With a EFI moteur (mercury 60hp 2013), what is the easiest DIY technique to protect the cylinders and rings for the winter season:


1) Inject storage oil through the air filter (will have to find where to spray)
OR
2) Run the motor with a oil\gaz mix for a few minutes (bypass the main tank with a portable gaz tank). Bad for injector??? Yamaha have a special oil for this process.
OR
3) Remove the spark plug and spray wd-40 or storage oil (bottom spark plug hard to reach)


To my question a mechanic told me ''Sometime you owners overkill the process by doing to much''. JUST RUN it WITH GAZ STABILIZER AND STOP MESSING WITH"

18\02\2021 Snowmobile season is in full process, trail open 100%. Farmers complain about riding out of official trail, damaging future crop.

Thank for advice
Normand (Québec)
 
Hello,

With a EFI moteur (mercury 60hp 2013), what is the easiest DIY technique to protect the cylinders and rings for the winter season:

1) Inject storage oil through the air filter (will have to find where to spray)
2) Run the motor with a oil\gaz mix for a few minutes (bypass the main tank with a portable gaz tank). Bad for injector??? Yamaha have a special oil for this process.

— REQUIRED WORK —
Write the next few lines of the forum post on winter storage for the outboard motor, picking up right after its last sentence.

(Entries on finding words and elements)
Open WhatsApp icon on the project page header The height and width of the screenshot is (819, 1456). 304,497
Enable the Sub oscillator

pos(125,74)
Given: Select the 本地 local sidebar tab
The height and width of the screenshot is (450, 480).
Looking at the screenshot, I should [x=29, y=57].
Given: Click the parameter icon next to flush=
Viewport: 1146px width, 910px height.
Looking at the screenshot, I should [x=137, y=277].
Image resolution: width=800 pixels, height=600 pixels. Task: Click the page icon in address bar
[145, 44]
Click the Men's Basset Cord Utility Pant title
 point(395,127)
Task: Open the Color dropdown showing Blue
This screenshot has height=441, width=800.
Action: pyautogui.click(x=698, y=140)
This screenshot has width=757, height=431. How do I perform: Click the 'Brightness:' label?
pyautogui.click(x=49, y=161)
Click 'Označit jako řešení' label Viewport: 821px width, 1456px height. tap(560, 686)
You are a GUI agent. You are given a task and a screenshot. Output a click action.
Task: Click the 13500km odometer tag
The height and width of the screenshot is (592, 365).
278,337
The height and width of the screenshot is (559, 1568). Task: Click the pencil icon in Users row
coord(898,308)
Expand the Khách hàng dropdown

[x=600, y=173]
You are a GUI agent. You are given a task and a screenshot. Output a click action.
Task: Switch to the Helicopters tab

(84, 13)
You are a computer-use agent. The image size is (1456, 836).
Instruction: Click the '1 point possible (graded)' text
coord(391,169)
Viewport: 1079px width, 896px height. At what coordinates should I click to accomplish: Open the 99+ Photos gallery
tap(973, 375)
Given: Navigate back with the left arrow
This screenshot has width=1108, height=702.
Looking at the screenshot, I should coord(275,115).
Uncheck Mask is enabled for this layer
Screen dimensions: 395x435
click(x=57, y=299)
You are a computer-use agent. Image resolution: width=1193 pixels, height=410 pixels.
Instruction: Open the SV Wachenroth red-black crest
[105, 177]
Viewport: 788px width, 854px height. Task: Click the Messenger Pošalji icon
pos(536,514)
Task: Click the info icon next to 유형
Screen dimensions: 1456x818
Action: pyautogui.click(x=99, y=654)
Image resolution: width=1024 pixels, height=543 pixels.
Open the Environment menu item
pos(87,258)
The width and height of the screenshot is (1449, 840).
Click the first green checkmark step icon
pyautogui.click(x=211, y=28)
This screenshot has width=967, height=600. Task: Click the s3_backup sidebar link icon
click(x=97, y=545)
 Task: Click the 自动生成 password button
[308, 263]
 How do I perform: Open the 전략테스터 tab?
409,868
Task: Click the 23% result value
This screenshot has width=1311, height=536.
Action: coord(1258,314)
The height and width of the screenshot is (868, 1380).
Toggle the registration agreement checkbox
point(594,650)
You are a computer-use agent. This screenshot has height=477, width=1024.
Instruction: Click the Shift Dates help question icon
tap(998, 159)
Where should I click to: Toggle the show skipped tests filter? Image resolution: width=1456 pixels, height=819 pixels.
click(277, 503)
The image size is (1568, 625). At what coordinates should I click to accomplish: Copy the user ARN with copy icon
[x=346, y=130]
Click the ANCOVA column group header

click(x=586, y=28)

— TASK RESPONSE —
3) Remove the spark plug and spray wd-40 or storage oil (bottom spark plug hard to reach)

To my question a mechanic told me ''Sometime you owners overkill the process by doing to much''


Thank for advice
Normand (Québec)
1: This is 'fogging', more for carbureted engines. You will not be able to do this process correctly on an EFI engine
2: I change all filters, paper fuel filters, water sep. and oil first. I recommend a mix of stabilizer (Star-tron or similar) and oil/gas mix 50:1 or 32:1, You are running for storage, not long term so a 2-3 minute run of this mix on EFI will not kill anything. Also pre-fill the water separator with this mix - I have done this on hundreds of boats and they all run fine in the spring.
3: I like this method as well. This is the last step, after engine has been ran on the 'winter mix fuel', pull all the plugs. Give a blast of Engine-stor or other winterizing fluid. I like to tilt up when doing this, makes less of a mess if there's overflow in cylinder that is closer to top. Not excessive, 3-4 second blast. I put all the plugs back in and crank the engine over with the killswitch on or lanyard pulled so it does not start.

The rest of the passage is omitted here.